Every DAG has a number of nodes. Each node represents a HTCondor cluster and has dependencies with other nodes in the same DAG (as Parents-Children).
- Create a *.dag file.
DAGMan uses an input file in order to submit jobs to HTCondor. This file contains the dependencies between nodes and there must be at least one JOB in it.
Each node in the DAG needs its own submit file.
JOB A filename01.sub JOB B filename02.sub .... JOB N filenameN.sub PARENT A CHILD B PARENT B CHILD N-1, N
Each HTCondor cluster is a node within the graph. The dependencies of the nodes, define the submission order. To be more specific, the fact that Job B is child of Job A means that A will be submitted and run first and when completed, Job B will be submitted.
If there are more than one child, then HTCondor jobs (children) will be submitted concurrently.
- To submit the DAG the following command is used:
condor_submit_dag <DAG filename> Submits a Scheduler Universe Job
-force: Can be used in order to overwrite the existed following DAGMan files (output files).
condor_submit_dag -force <DAG filename>
Other useful arguments for condor_submit
_-maxjobs_ : Specifies the upper limit of the nodes that can be submitted consequently by condor_dagman. _-maxidle_ : Specifies the upper limit of the processes that can be idle. DAGMan will not submit nodes until the number of the idle processes goes below this value.
By executing condor_q -dag -nobatch, it can be seen:
-- Schedd: bigbird04.cern.ch : <220.127.116.11:9618?... @ 03/23/17 14:36:55 ID OWNER SUBMITTED RUN_TIME ST PRI SIZE CMD 20047.0 fprotops 3/23 14:35 0+00:01:31 R 0 0.3 condor_dagman -p 0 -f -l . -Lockfile testCase01.dag.lock -AutoRescue 1 -DoRescueFrom 0 -Dag testCase01.dag -Suppress 20048.0 fprotops 3/23 14:35 0+00:00:00 I 0 0.0 array1.1.sh 200480
DAG job (20047.0) will run until all the nodes exit.

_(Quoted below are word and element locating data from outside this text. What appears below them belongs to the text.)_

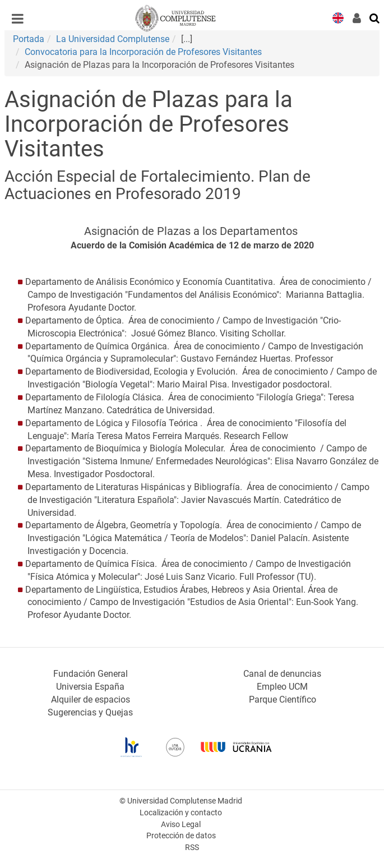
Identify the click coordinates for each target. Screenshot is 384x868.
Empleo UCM (282, 686)
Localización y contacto (181, 812)
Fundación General (90, 673)
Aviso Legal (181, 824)
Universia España (90, 686)
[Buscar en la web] (375, 17)
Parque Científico (283, 699)
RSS (192, 847)
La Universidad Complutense (113, 39)
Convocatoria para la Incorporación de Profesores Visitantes (143, 52)
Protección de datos (181, 835)
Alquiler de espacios (90, 699)
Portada (29, 39)
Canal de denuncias (282, 673)
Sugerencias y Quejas (90, 712)
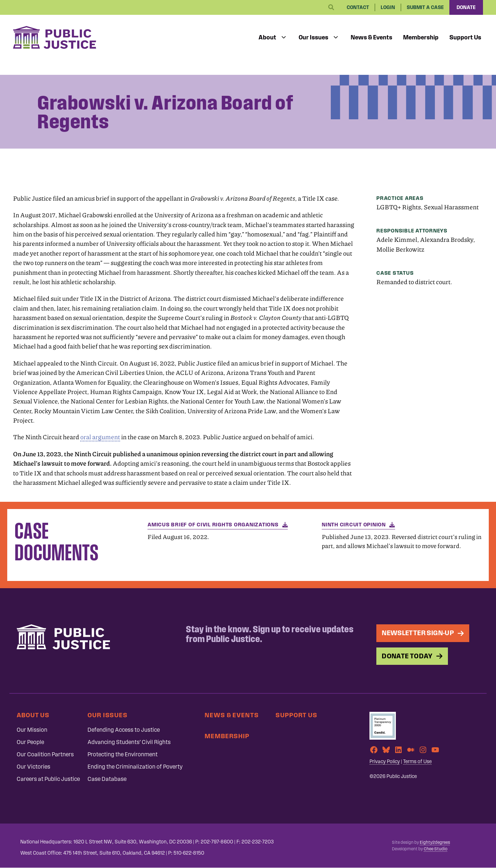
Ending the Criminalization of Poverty (135, 766)
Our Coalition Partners (45, 754)
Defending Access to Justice (124, 730)
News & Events (371, 37)
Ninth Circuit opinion (354, 525)
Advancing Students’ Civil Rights (129, 742)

The following files are generated:
- *.dag.condor.sub file
The *.dag.condor.sub file is the submit file for DAGMan and it will be submitted by HTCondor as a simple job.

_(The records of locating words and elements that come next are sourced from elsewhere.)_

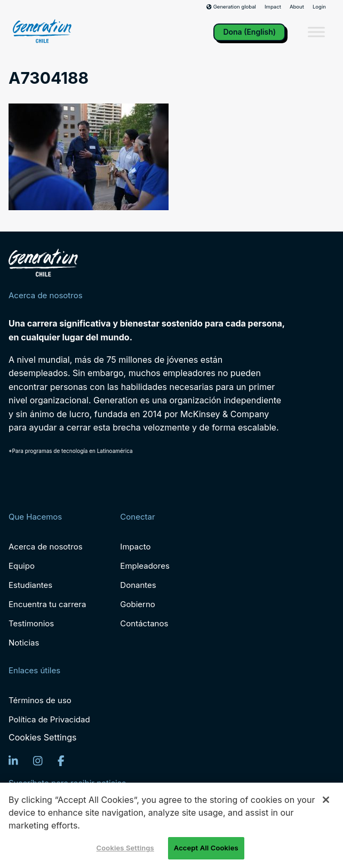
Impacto (135, 546)
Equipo (21, 566)
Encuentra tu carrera (47, 604)
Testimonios (31, 623)
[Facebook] (61, 761)
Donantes (138, 585)
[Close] (326, 800)
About (297, 7)
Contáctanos (144, 623)
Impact (273, 7)
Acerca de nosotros (45, 546)
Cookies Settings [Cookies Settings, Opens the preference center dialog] (125, 848)
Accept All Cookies (206, 848)
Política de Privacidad (49, 719)
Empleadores (145, 566)
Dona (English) (249, 31)
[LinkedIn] (13, 761)
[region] (171, 825)
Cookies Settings (42, 737)
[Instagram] (38, 761)
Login (319, 7)
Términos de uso (40, 700)
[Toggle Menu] (316, 32)
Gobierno (138, 604)
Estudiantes (30, 585)
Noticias (23, 642)
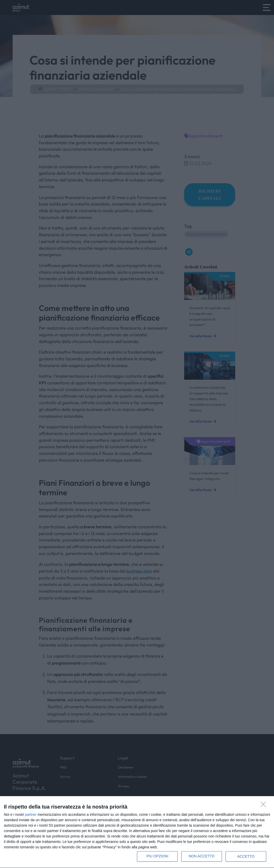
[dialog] (137, 832)
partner (31, 814)
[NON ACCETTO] (265, 806)
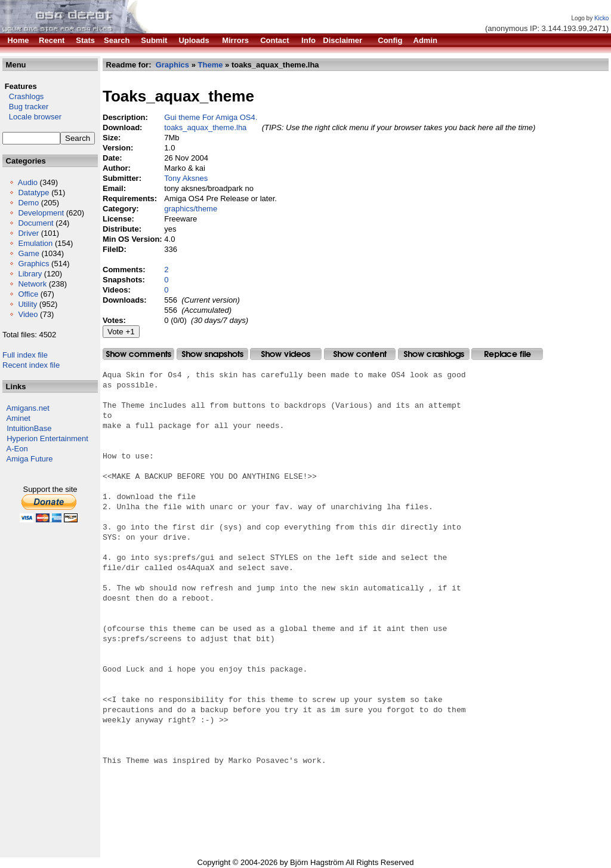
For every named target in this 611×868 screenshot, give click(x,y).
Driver (28, 233)
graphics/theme (190, 208)
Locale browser (32, 116)
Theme (211, 64)
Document (35, 223)
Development (41, 213)
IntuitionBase (29, 428)
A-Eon (17, 448)
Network (32, 284)
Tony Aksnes (186, 178)
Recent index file (31, 365)
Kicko (601, 18)
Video (27, 314)
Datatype (33, 192)
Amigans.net (28, 408)
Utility (27, 304)
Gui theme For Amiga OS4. (211, 117)
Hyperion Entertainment (47, 438)
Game (28, 253)
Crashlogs (23, 96)
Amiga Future (30, 458)
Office (28, 294)
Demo (28, 202)
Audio (27, 182)
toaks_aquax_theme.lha (205, 127)
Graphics (33, 263)
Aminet (18, 418)
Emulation (35, 243)
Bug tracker (25, 106)
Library (30, 273)
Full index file (25, 355)
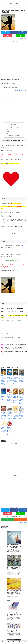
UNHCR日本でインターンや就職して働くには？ (10, 379)
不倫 (8, 132)
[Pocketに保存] (8, 36)
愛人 (8, 134)
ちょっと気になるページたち (14, 136)
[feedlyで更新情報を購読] (8, 520)
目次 (12, 124)
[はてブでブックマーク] (22, 32)
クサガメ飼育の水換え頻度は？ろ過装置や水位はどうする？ (16, 379)
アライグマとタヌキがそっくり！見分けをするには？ (21, 379)
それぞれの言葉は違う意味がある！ (14, 128)
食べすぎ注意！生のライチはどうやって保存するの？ (10, 398)
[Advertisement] (14, 56)
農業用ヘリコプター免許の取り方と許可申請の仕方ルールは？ (16, 398)
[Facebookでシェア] (14, 32)
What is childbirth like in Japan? (3, 397)
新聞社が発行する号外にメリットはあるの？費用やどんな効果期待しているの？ (4, 381)
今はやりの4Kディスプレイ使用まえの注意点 (4, 429)
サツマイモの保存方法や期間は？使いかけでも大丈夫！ (10, 415)
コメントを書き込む (14, 628)
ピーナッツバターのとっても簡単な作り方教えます (16, 415)
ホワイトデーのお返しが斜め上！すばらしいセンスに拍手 (10, 431)
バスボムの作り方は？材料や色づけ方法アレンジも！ (21, 415)
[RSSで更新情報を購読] (20, 520)
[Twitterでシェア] (5, 32)
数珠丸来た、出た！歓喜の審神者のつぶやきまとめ (4, 415)
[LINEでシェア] (20, 36)
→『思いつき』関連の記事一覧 (19, 90)
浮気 (8, 130)
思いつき (4, 441)
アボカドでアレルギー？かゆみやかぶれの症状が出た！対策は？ (21, 399)
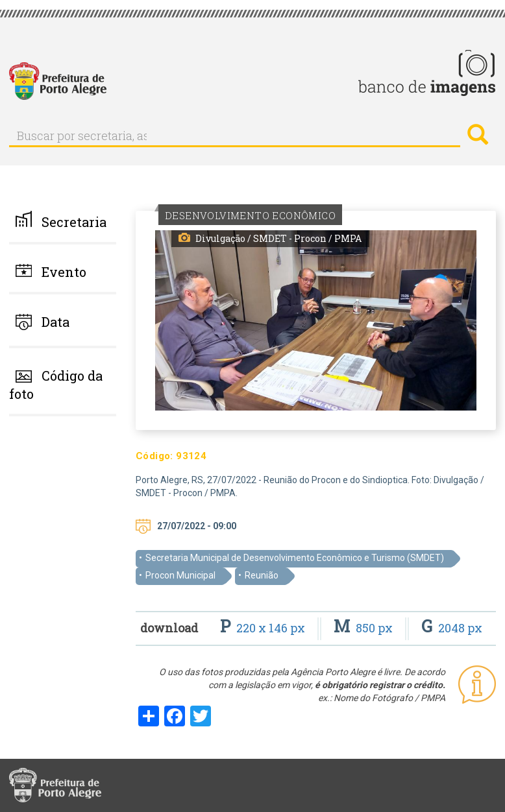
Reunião (262, 575)
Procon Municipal (180, 575)
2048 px (452, 628)
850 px (364, 628)
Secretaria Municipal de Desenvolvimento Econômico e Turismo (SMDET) (295, 558)
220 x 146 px (264, 628)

This submit file will create the following output files: .dag.lib.err_, _.dag.lib.out, *.dag.dagman.log.
- *.dag.dagman.log file
The *.dag.dagman.log file displays information about the DAG job's (20047.0) status.
- *.dag.dagman.out file
The *.dag.dagman.out file displays what DAGMan does. It includes information about the nodes' execution order, their successes or failures, etc.
The *.dag.nodes.log file displays the details about the nodes' execution. For example the details of the jobs' submission progress that each node contains, the execution order of the nodes, etc.
If for any reason a node of the DAG fails then a Rescue file is created in the same directory in which the DAG file has invoked and contains all the necessary information. The Rescue file will be created with the current state of DAG.
The DAGMan will retry to submit the Rescue DAG file which will restore the previous status of the DAG.